The Fallen Hunter: A Codex Blair Novel

Home > Paranormal > The Fallen Hunter: A Codex Blair Novel > Page 12
The Fallen Hunter: A Codex Blair Novel Page 12

by Izzy Shows


  At the moment, though, I needed Lilith to stop laughing at me.

  “If you don’t stop, I swear—”

  “What are you going to do?” she giggled as she interrupted me. “Hurt me? But, how could you? You have feelings!” And then she dissolved into another bout of laughter.

  “God dammit, woman! Can you not stop for five seconds to help me?”

  She wiped tears from her eyes and straightened up, doing her best to keep her expression under control, but every few seconds her, lips twitched into a smile.

  “What help could you possibly need?”

  “It has to go away. There has to be some kind of—I don’t know, a cure. Some way to get rid of it.”

  “Oh, Malphas,” she said, shaking her head, a look uncomfortably close to pity in her eyes. “There’s no getting rid of it. You just learn to live with it.”

  “I can’t, Lilith,” I said, letting some of the pain eke out into my voice. I sat down in the overstuffed chair beside the couch and put my head in my hands. “I can’t live with this kind of pain. It’s too much.”

  She sobered immediately, coming to kneel in front of me and taking my hands in hers. “You’re going to adjust, Malphas. I’m sure the pain is as bad as it is because this is all new to you. But you’re going to adapt to it, and the good news is, it’ll fade in time.”

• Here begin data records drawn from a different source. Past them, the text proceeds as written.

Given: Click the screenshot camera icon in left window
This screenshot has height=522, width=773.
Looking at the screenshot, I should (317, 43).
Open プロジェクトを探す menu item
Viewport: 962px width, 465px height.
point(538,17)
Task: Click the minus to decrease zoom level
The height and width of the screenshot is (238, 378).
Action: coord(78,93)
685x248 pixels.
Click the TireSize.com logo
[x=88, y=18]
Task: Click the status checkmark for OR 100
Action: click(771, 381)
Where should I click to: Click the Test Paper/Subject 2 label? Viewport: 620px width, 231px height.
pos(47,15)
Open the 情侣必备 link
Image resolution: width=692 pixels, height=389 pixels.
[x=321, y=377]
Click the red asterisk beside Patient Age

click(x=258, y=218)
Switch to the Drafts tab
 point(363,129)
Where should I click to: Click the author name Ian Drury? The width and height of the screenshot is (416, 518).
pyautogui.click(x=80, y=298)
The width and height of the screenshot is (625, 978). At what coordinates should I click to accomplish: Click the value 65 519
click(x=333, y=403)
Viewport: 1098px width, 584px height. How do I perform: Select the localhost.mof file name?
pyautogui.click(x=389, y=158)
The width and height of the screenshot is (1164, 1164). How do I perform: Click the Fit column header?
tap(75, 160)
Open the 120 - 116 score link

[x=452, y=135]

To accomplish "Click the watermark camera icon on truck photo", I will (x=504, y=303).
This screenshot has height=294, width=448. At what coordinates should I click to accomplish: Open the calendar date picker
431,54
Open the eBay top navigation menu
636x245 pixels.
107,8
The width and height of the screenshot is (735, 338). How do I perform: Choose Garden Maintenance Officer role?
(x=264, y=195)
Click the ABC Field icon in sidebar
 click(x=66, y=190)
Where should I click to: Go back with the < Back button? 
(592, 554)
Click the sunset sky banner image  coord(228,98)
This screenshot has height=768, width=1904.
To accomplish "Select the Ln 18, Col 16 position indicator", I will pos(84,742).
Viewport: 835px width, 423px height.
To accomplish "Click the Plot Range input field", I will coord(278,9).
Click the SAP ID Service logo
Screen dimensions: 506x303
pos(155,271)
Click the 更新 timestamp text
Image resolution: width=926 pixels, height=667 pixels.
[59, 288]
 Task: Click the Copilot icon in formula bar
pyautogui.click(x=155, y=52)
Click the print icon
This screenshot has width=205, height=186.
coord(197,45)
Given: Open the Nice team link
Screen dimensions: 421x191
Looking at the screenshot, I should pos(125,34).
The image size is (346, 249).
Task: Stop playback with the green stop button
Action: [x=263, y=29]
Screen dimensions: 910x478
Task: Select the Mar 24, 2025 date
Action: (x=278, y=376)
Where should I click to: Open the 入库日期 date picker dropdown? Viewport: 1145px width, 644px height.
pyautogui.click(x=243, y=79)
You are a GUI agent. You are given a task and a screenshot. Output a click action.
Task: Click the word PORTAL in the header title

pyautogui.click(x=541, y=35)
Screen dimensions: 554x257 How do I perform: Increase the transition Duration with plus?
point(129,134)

  I looked at her, despair filling my heart.

  “Or you could do the sensible thing to rid yourself of the pain,” she said flippantly, shrugging.

  I latched on to that immediately. “What? There’s a solution? Tell me.”

  She grinned. “Stop mooning over Blair and just kiss her.”

  I scowled and shoved her hands away from mine. “If you’ll recall, I’ve tried that already. It didn’t exactly work out in my favor.”

  The memory of the kiss broke violently into my mind, reminding me of the feel of Blair’s body against my own, melting against me as she parted her lips to allow me to invade her. The soft touch of her skin on mine, the way her hair crushed under my hands.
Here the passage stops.